Wetland Ecology Research Group
Description of the Group
We investigate mires and riverine environments – especially in the context of biodiversity conservation and restoration of wetland ecosystem services (climate regulation, water purification) lost due to wetland drainage. We apply methods of vegetation science, ecosystem ecology, biogeochemistry, and paleoecology. We also engage in the public debate regarding nature conservation and climate policies and in conservation practice through a collaboration with non-governmental organisations.
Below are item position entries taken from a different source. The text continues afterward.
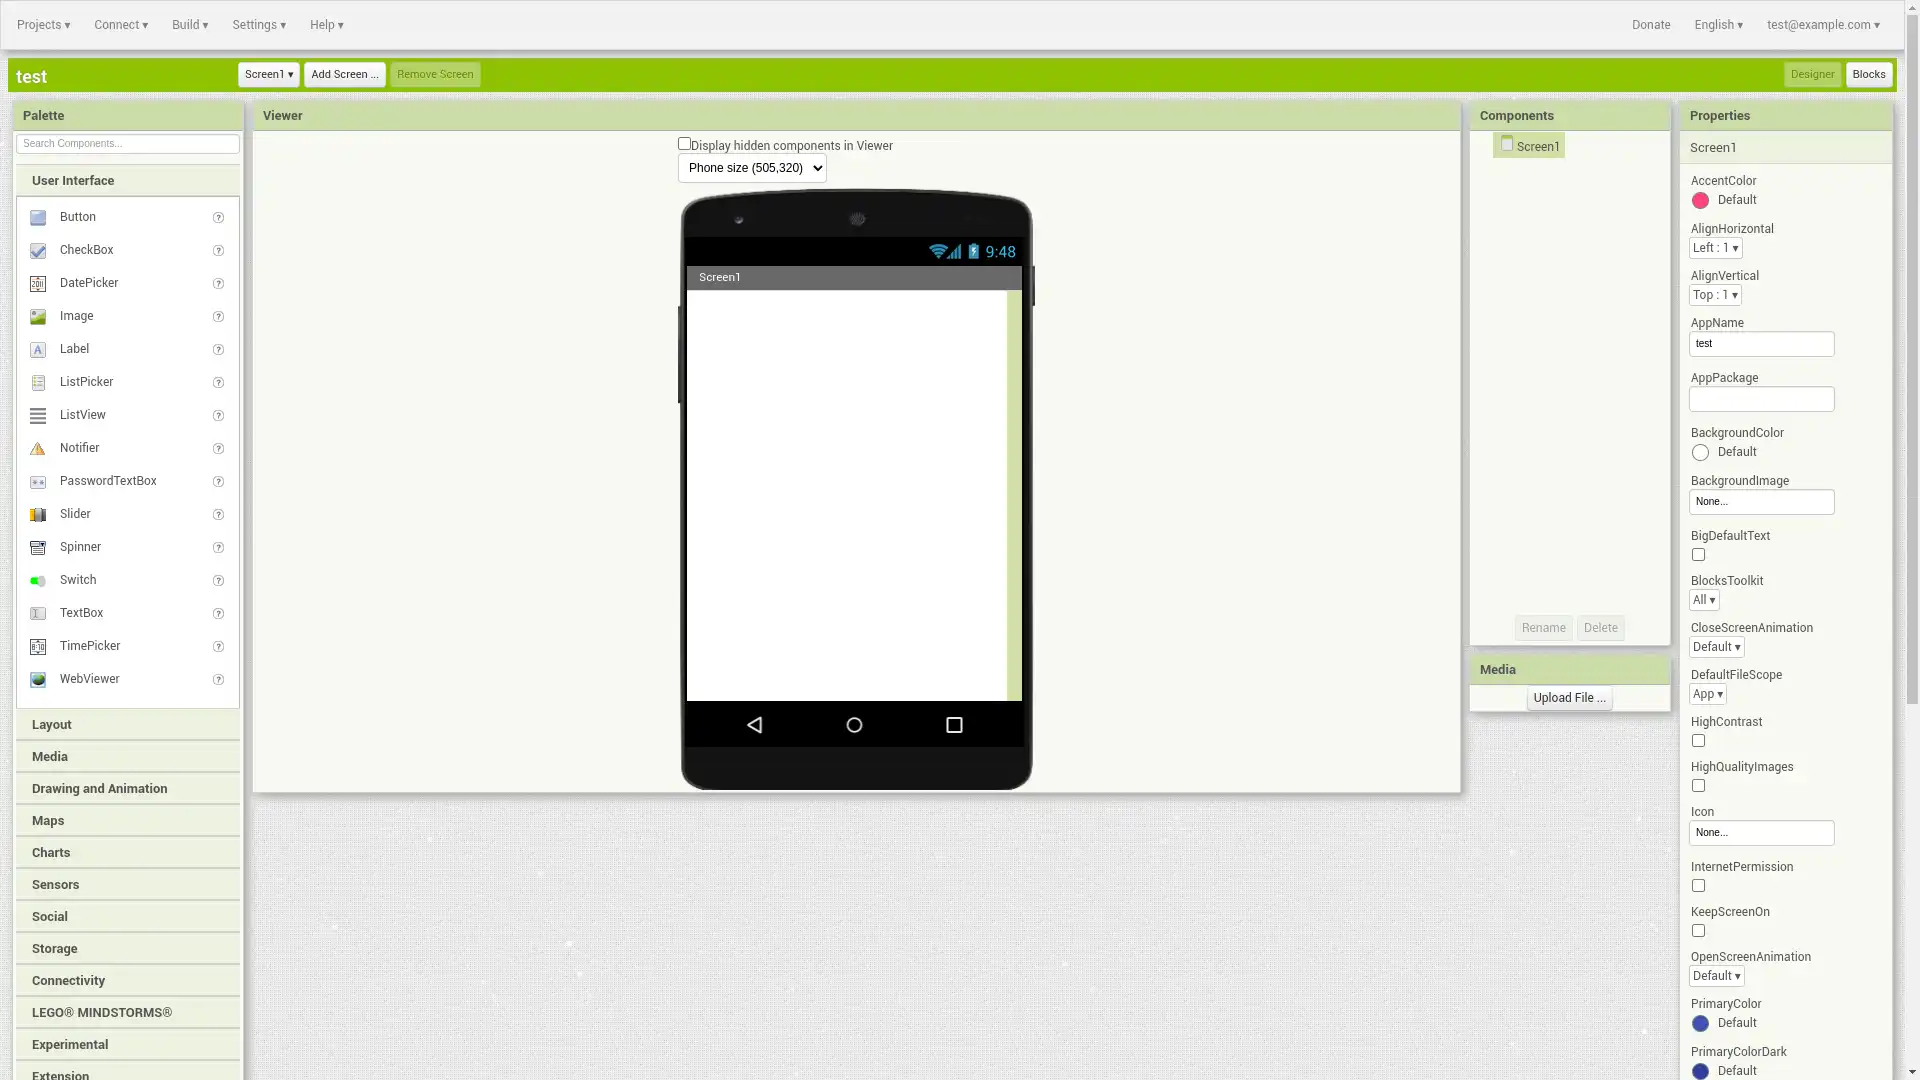1920x1080 pixels.
Task: Click the Image component icon in palette
Action: coord(38,316)
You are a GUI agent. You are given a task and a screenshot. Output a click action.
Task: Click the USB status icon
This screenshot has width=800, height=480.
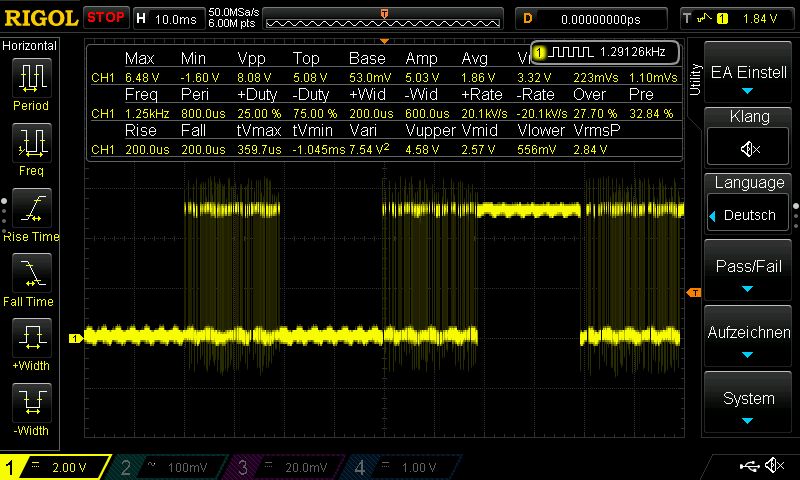(749, 466)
Though our research we demonstrate the importance of wetlands for climate regulation, water purification, and biodiversity – publishing in such journals as Biological Conservation, Applied Vegetation Science, PLOS One, Wetlands, as well as Nature. Protection of every single mire and every river valley from degradation are the most rewarding achievements for us. We also think to have contributed to placing wetland conservation in the general public discourse.
Research Activities
Wetlands are among the most rapidly declining ecosystems of the Earth, along with them numerous wetland species vanish at high rates. At the same time, wetlands play an exceptionally important role in biosphere functioning, including cycling of water and nutrients (controlling their transfer from land to inland waters and oceans), carbon sequestration and regulation of the global and local climate. These ecosystem services have been largely lost due to drainage of wetlands and they can only be re-gained by large-scale ecological restoration projects. Our research group, as a part of the Department of Plant Ecology and Environmental Conservation of the Biology Faculty, UW, seeks to understand the functioning of wetlands and causes, mechanisms and consequences of their degradation. Wetland conservation biology and restoration ecology are also in the centre of our interests. Among wetland types, we focus on mires (living peatlands) and rivers – understood as systems functionally connected with their surroundings, i.e. catchments, river valleys and floodplains. We mainly us the methodological framework of vegetation science but also apply techniques and concepts from fields of biogeochemistry, landscape ecology, paleoecology, as well as social and economic sciences. In order to combine our research with practice and environmental education, we closely collaborate with the society Wetlands Conservation Centre, as well as international organisation – International Mire Conservation Group and Wetlands International. We welcome co-operation with all those who are concerned about the state of nature.
Research interests:
- Wetland conservation and restoration ecology
- Wetland ecosystem services
- Peatlands as regulators of global climate
- Ecological basis for conservation and restoration of river valleys
- Ecological restoration of damaged wetland ecosystems.
Offer
- Planning of wetland buffer zones construction and assessment of their functioning
- Monitoring vegetation, hydrology and biogeochemistry of wetlands
- Monitoring of protected species and habitats
- Evaluating effects of conservation measures in wetlands
- Reviewing strategies and programmes in the field of water management.
Team Leader
Expert in wetland ecology, graduated of University of Warsaw, obtained his Ph.D. at the University of Groningen, the Netherlands, and habilitation at the University of Warsaw. In 2005-2006, he worked as a post-doctoral fellow at the University of Antwerp, Belgium. Author and co-author of numerous original works and book chapters in the field of ecology, conservation and restoration of fen mires. Next to science, Wiktor Kotowski also dedicates much time to education and conservation practice in Poland, as well as internationally. Board member, and in 2001-2011 chairman, of Wetland Conservation Centre, currently also board member of International Mire Conservation Group and Wetlands International-European Association.